Tuesday, 5 June 2018

Elephant Tourism - A Grey Area For Responsibility

Elephant Tourism - A Grey Area For Responsibility  

 When I was 18, I went to a local travel agent with my best friend and we booked the typical, mediocre holiday to Thailand that is every Aussies introduction to travelling & Asia!
A holiday we both learnt so much from and would never do again.
I am ashamed and I still feel a lot of guilt to this day about how naive and unprepared we were for all aspects of this trip. We hadn't done any research except to buy the lonely Planet book for Thailand, of course we barely read it. We had no idea what we wanted to see or do and we had no thought about if we were supporting responsible tourism. We let the travel agent plan and book everything, we were just along for the ride, though no less guilty.
In that holiday we went to the infamous Tiger Temple that was run by the Buddhist monks and posed with giant tigers that had chains and collars on. At the time it was a very hot day, the tigers were very sleepy and put up minimal resistance to the petting and posing. We also saw lots of animals kept in small, squalid enclosures. We both had a bad feeling about the place. But surely if it was such a huge local attraction, run by monks & our travel agent booked it, it should be ethical ?  We would later find out, our once in a lifetime opportunity to get close to these beautiful animals will forever be tainted by the fact they led a life of suffering. The Tiger Temple was raided by Thai police who discovered 40 tiger cub bodies frozen and embalmed in formaldehyde, victims of the illegal wildlife trade. We were very happy to hear that the tigers were confiscated and the temple was shut down. I pray that the tigers have a better life now.

Another significant thing that happened on this holiday was an elephant ride, feeding elephants and an elephant entertainment show. Nothing screams Thailand like a selfie from the back of an elephant! Another thing we came to regret. The elephant tourism such as elephant rides & entertainment shows is just plain cruelty. WAP (World Animal Protection) has carried out research on thousands of captive elephants in Thailand revealing that more than three quarters were living in severely cruel conditions. They are kept confined in small concrete pens, chained and separated from their young and with minimal socialisation. They are beaten frequently and the training that they undergo to learn tricks such as painting, throwing darts or balls and dancing is very harsh. Even the Mahouts in Thailand have a very bleak & cruel existence. According to this report Thailand uses twice as many elephants in tourism than all other countries combined & over a 5 year period, the number of tourists visiting this country has doubled, with 40% of the tourists planning to ride an elephant. With such a demand for elephant tourism and only a certain amount of elephants already bred in captivity this has resulted in a vast majority of wild elephants being captured to provide this service and brought into Thailand from Myanmar.
With so much money to be made it will take a long time before the industry in Thailand makes any dramatic changes and this will only come after the tourism industry demands this change.

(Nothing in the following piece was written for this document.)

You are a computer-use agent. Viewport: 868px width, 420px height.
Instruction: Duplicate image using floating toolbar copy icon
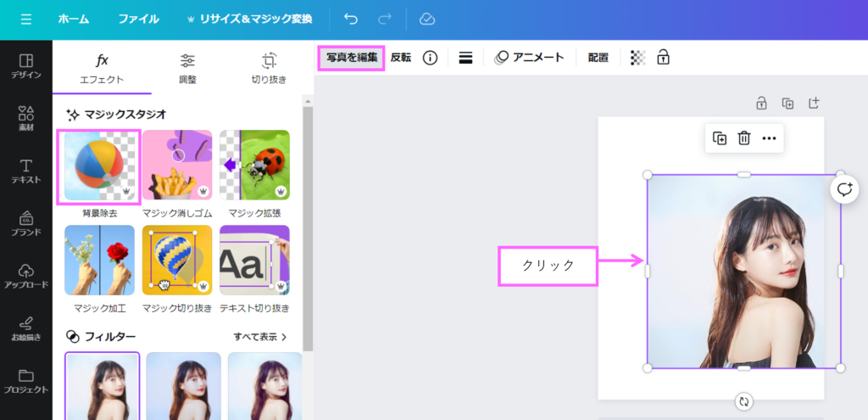click(720, 138)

I am happy to read this is slowly happening. In 2016 Tripadvisor stopped issuing tickets for any wild animal encounter such as  elephant rides & 160 different global travel companies have also committed to stop selling and promoting elephant entertainment & elephant rides.

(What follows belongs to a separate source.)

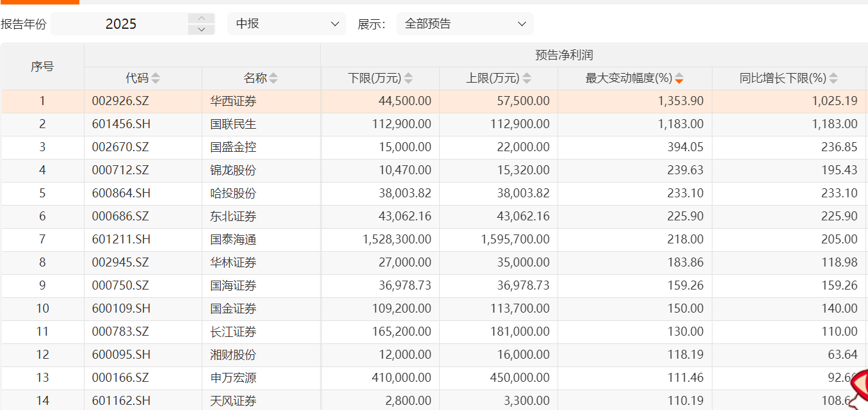This screenshot has width=868, height=410.
Task: Toggle sort order on 最大变动幅度(%)
Action: (679, 78)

There is an obvious need for global education, regulation & protection of all wild animals featured in tourism. I think if more people were aware of what that selfie with the animal meant, they wouldn't do it.

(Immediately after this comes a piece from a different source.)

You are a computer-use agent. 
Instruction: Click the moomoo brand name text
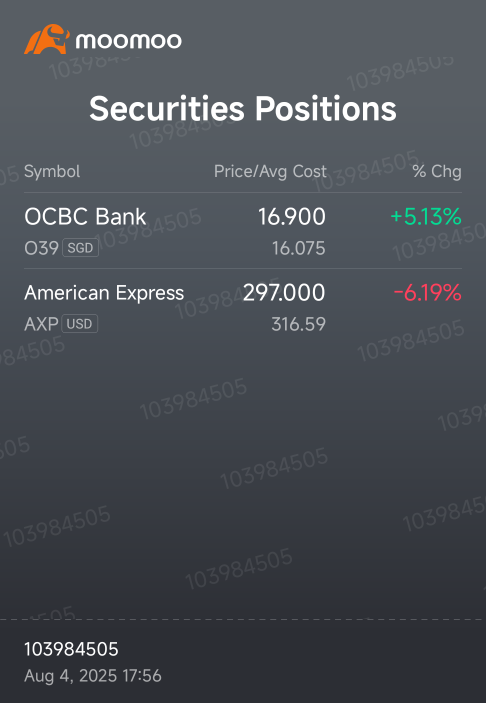click(129, 41)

Is Chitwan National Park in Nepal Different to other places?
I am a lot older than I was when I first went to Thailand and I am determined not to make the same mistakes and only support ethical, responsible & environmental tourism. I spent a long time researching, reading tons of conflicting material and having a mental tug of war if I even wanted to come to Chitwan.
One thing that helped me decide was the fact that Chitwan National Park is not just about the elephant tourism or the elephant safari. You can of course come to Chitwan and not do these activities. I think in this instance an exception can be made because of the huge conservation effort, regulations for the elephant tourism and the funding that the tourism brings into the park which is the main supporting factor and the reason why other highly endangered species are alive today.
There are a lot of elephants in Chitwan, most are government or privately owned and funded to do patrols along the borders of the national park, deterring poachers & monitoring collared rhinos and tigers. The elephant patrols through the jungle reach places safely, that vehicles and people simply could not get to and have been used this way for decades providing one of the worlds most successful anti poaching programs. Elephant, tiger and rhino populations in Chitwan are on the increase and there have been 3 years of ZERO poaching !
Elephant patrols like this also reduce the human-wildlife conflict.
These elephants you will see walking along the streets of Chitwan with their Mahouts, standing next to houses or crossing the river into the National Park as the sun comes up. A lot of these elephants will never have tourists on their back.
The elephants and mahouts that do take tourists for safari rides in the national park have some restrictions they need to abide by & in this regard are years ahead of the dismal standard of the tourism industry in Thailand.
Did you know there is a president for the united elephant cooperation in Nepal ? his name is Deepak Bhattarai. He is responsible for some of the dramatic changes in the elephant tourism industry and refining some of the restrictions already in place, making it better for the elephants.
The elephants are not allowed anymore than 4 people on their backs at once and are only allowed to do 2 hour trips, twice a day. Previously they could do up to 5 trips per day! The elephants start working once they turn 10 and are retired when they turn 20. The mahouts are no longer allowed to use a metal hook to discipline an elephant, only a wooden stick. They are also changing the traditional method of 'breaking in' the calves & 2 calves have been successfully raised using the new methods. There is also a Mahout of the year award that goes out to the mahout that looks after his elephant the best and uses the new methods and abides by the restrictions.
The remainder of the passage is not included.